Едва за Ларисой закрылась дверь, пришла медсестра с капельницей. Пашкевич лежал на кровати и смотрел, как из бутылки, закрепленной на высоком штативе, равномерно падают и падают капли, догоняя друг друга и разбиваясь о пластмассовый стерженек, чтобы через длинную трубку попасть к нему в вену, смешаться с больной кровью, помочь ей бороться с хворью. Легко и спокойно было у него на душе. Лариса все знает… Что ж, это даже хорошо. В душе он все–таки боялся скандала, истерики, слез и упреков, а она оказалась выше этого. Потому что знает свою силу? Наверное. Во всяком случае смешно сравнивать ее с Женей. Она вернула ему Олю и внука — какая еще женщина на такое способна? Только Лариса! Это безумие — развестись с нею ради какой–то потаскушки. Сын — да… Но он ведь уже думал об этом. Они с Ларисой вырастят его, Лариса станет ему настоящей матерью. И все наладится: семья, работа… Именно так, сначала семья, а уже потом работа. Книги «Афродиты» снова войдут в списки бестселлеров, но это будут другие книги. И никакого завещания он сочинять не будет! Ведь это словно признать, что обречен, подписать себе смертный приговор, а он с этим никогда не согласится. Он поправится, обязательно поправится! Смешно умирать, когда жизнь наконец–то обрела смысл, когда есть для кого и жить, и работать.

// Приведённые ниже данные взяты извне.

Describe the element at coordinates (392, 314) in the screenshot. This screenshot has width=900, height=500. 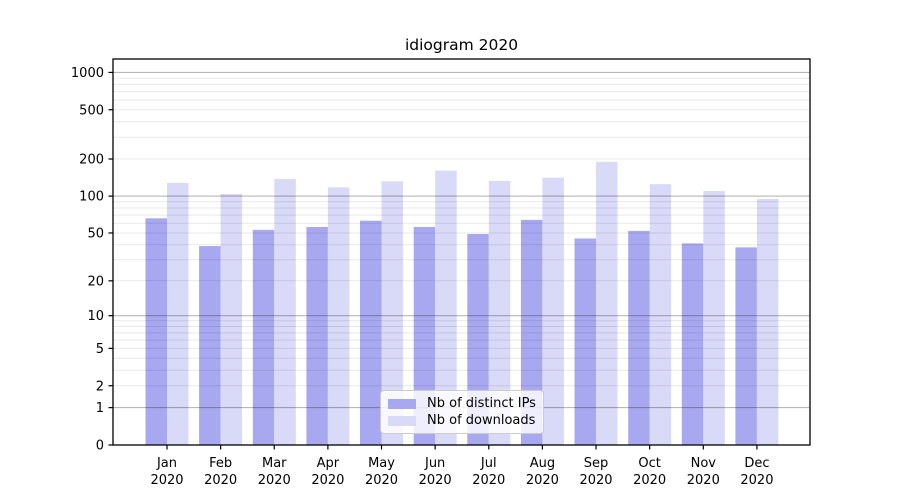
I see `bar-downloads-may` at that location.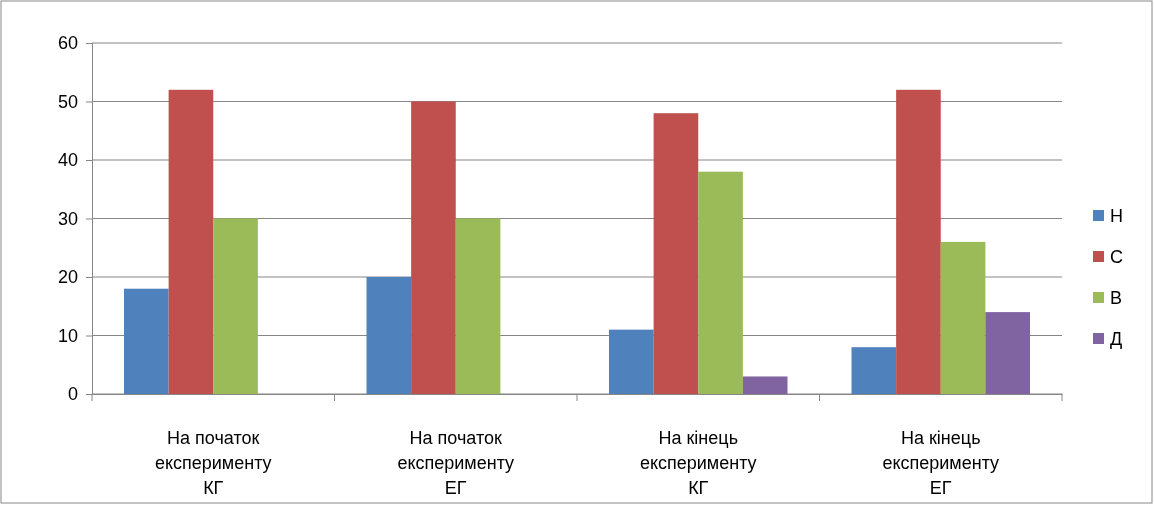 This screenshot has width=1154, height=505. Describe the element at coordinates (1116, 257) in the screenshot. I see `legend-label: С` at that location. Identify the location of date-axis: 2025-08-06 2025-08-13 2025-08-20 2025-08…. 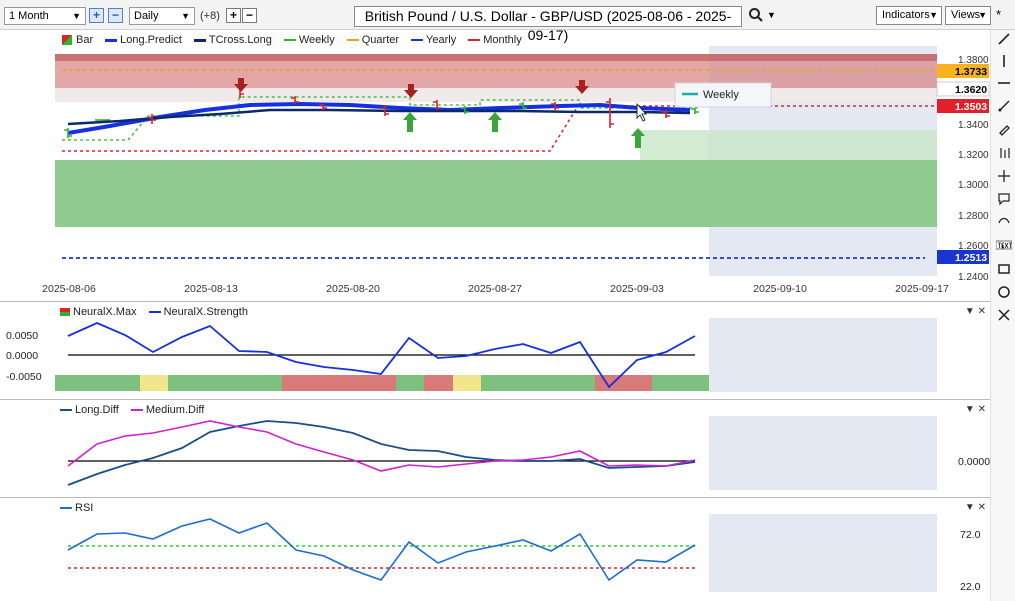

Кап–кап–кап — падали из бутылки в пластмассовую колбочку бесцветные капли. Глядя на них, Пашкевич не мог даже представить, что жить ему осталось всего ничего — семь часов и двадцать восемь минут.
Глава 34
Тягомотина с болезнью хозяина уже надоела Виктору до зубной боли. Прошло больше восьми месяцев, как Лариса стала его любовницей. За это время они не наскучили друг другу. До недавнего времени она все так же нетерпеливо ждала каждого его прихода, все так же пылко и ненасытно, до обмороков, занималась с ним любовью, но Виктор с отчаянием чувствовал, что душа ее ему не принадлежала. Душа ее принадлежала старому, облысевшему от химиотерапии Пашкевичу, и это стало особенно заметно теперь. Лариса сутками не выходила из больницы, пока Эскина не установила в палате у Андрея Ивановича круглосуточный пост. Она нянчилась с ним, как с ребенком: кормила с ложечки, умывала, меняла белье, уговаривала принять лекарство, и в глазах ее Виктор видел неприкрытое страдание. Лариса как–то враз отдалилась от него, больше она не хотела близости, хотя он проводил рядом с нею все дни и ночи. Ссылаясь на усталость, она закрывалась в спальне, и Виктор не осмеливался ее тревожить, чтобы все не стало еще хуже.